⟨
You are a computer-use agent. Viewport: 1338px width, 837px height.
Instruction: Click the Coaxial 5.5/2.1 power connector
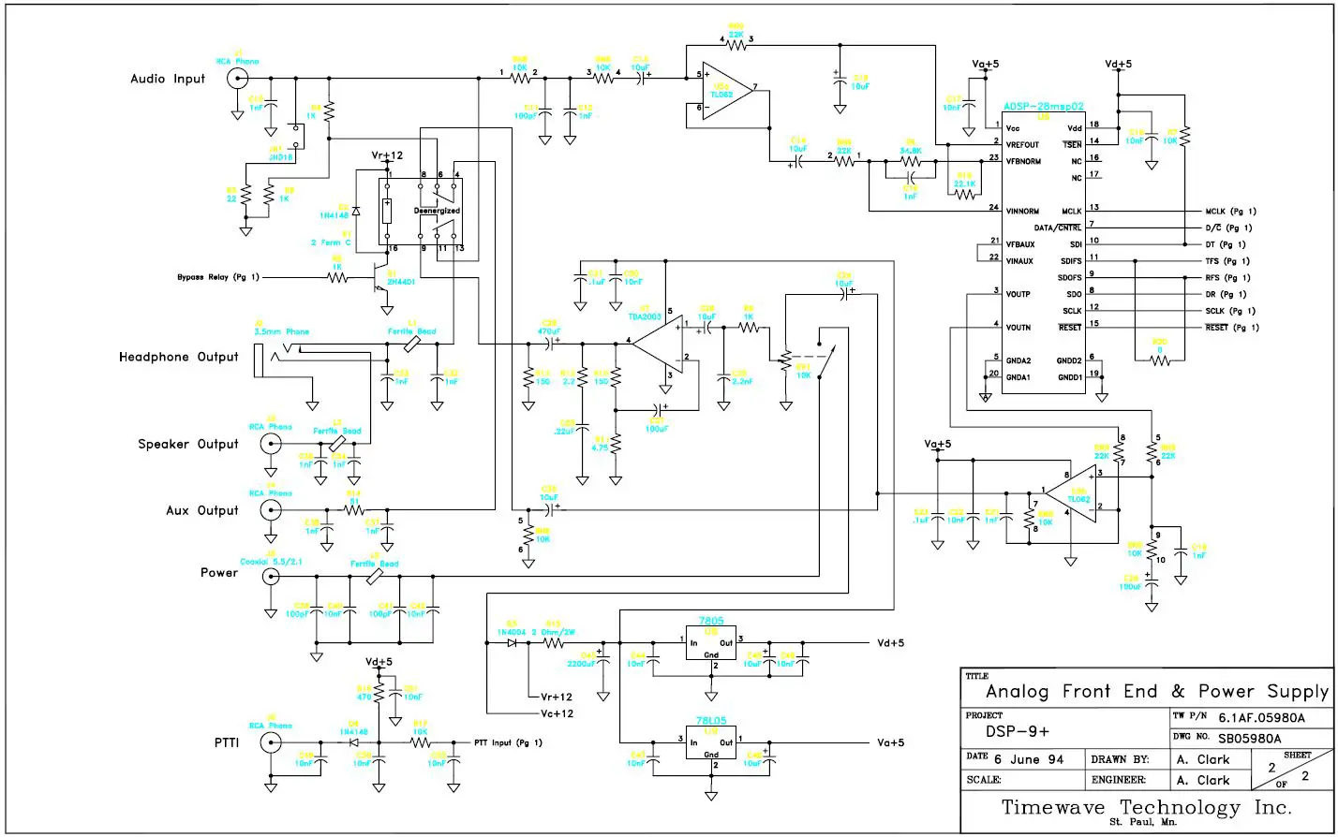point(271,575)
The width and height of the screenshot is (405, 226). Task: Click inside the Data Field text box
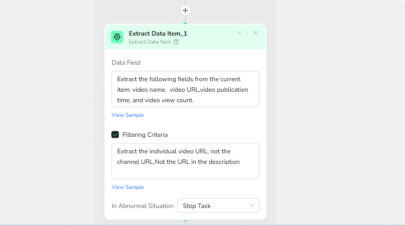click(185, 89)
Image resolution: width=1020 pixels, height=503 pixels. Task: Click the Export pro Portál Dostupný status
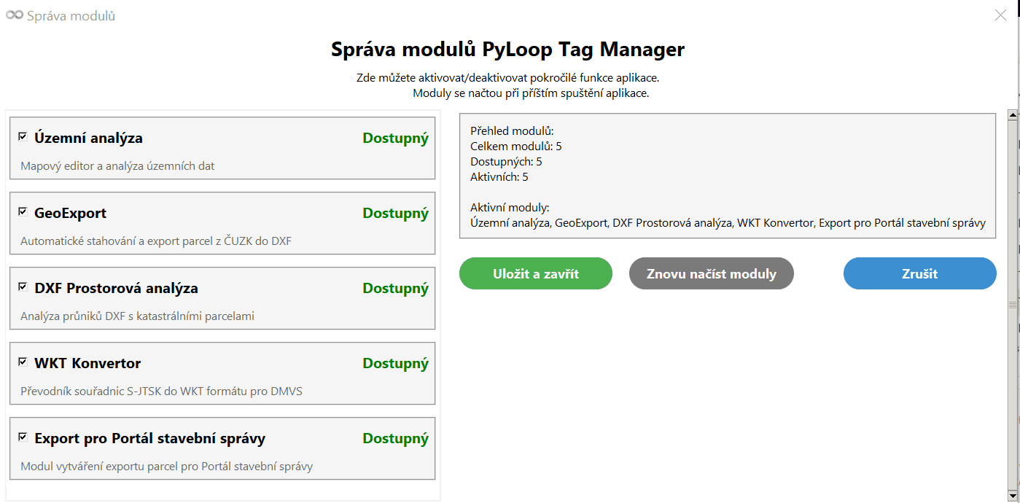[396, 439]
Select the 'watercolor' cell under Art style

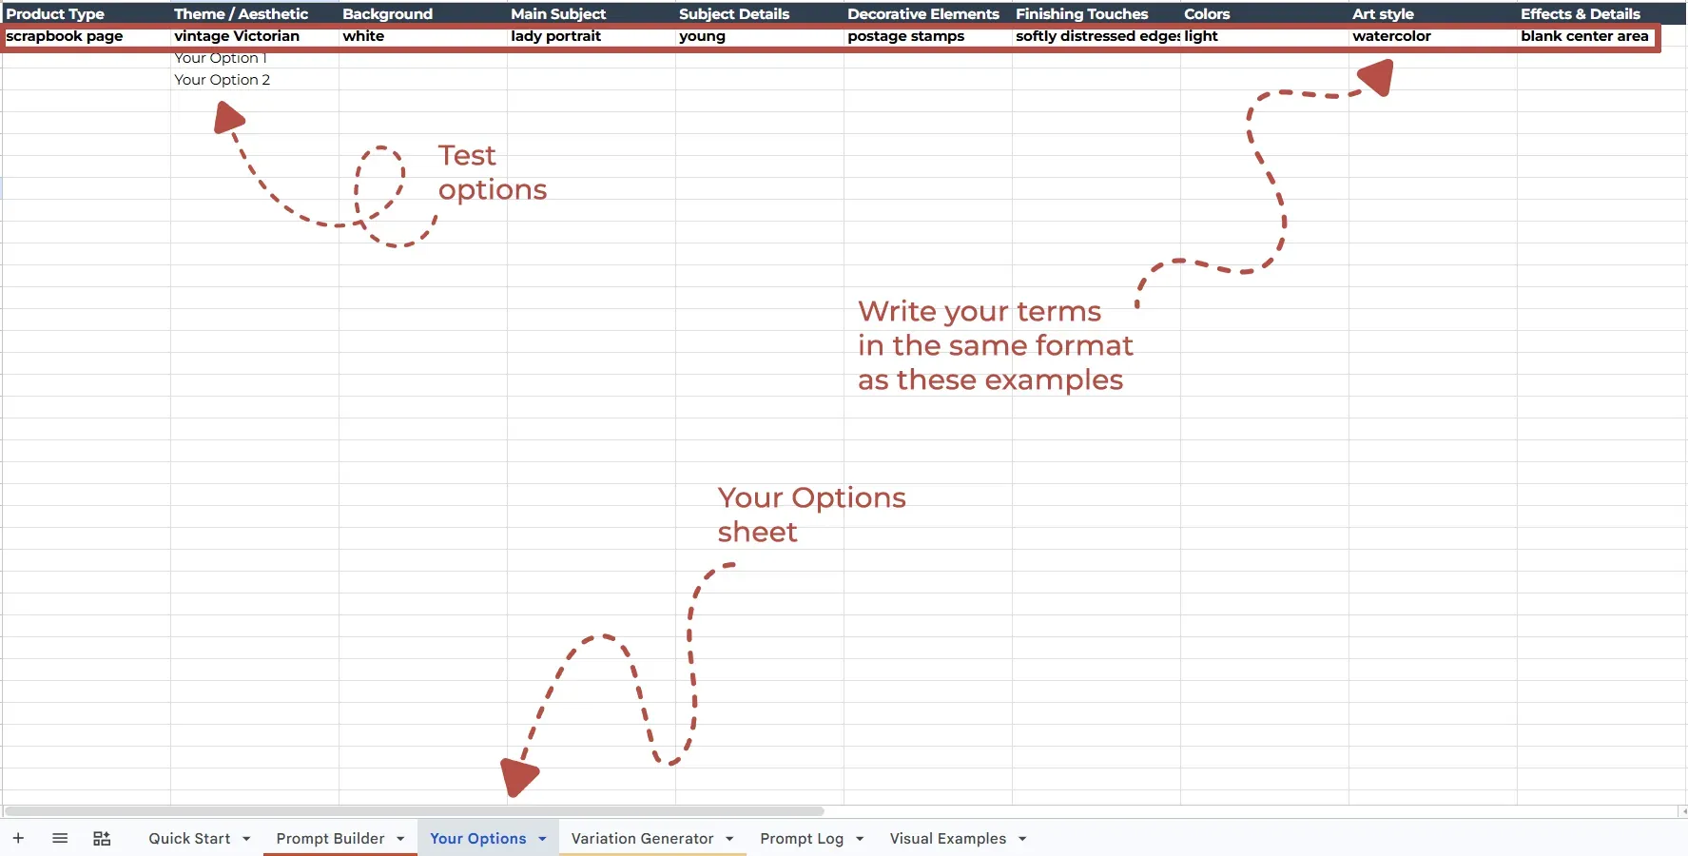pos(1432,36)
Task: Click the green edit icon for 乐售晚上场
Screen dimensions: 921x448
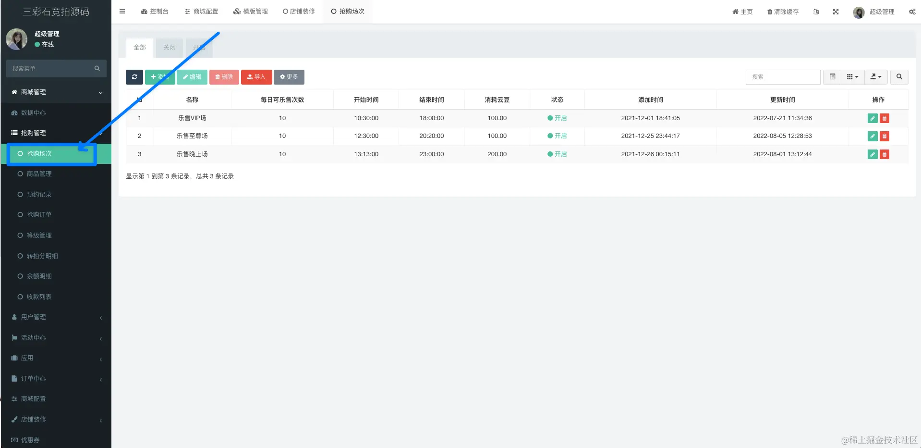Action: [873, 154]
⟩
→ PROBLEM STATEMENT
Quote the preceding records in their entirety, excluding every picture.

→ RESULT
You are a computer-use agent. Viewport: 1338px width, 837px height.
Instruction: Click the Coaxial 5.5/2.1 power connector
point(271,575)
The width and height of the screenshot is (405, 226). Task: Click inside the Data Field text box
click(185, 89)
Image resolution: width=1020 pixels, height=503 pixels. Task: Click the Export pro Portál Dostupný status
[396, 439]
Select the 'watercolor' cell under Art style

pos(1432,36)
Task: Click the green edit icon for 乐售晚上场
Screen dimensions: 921x448
Action: [873, 154]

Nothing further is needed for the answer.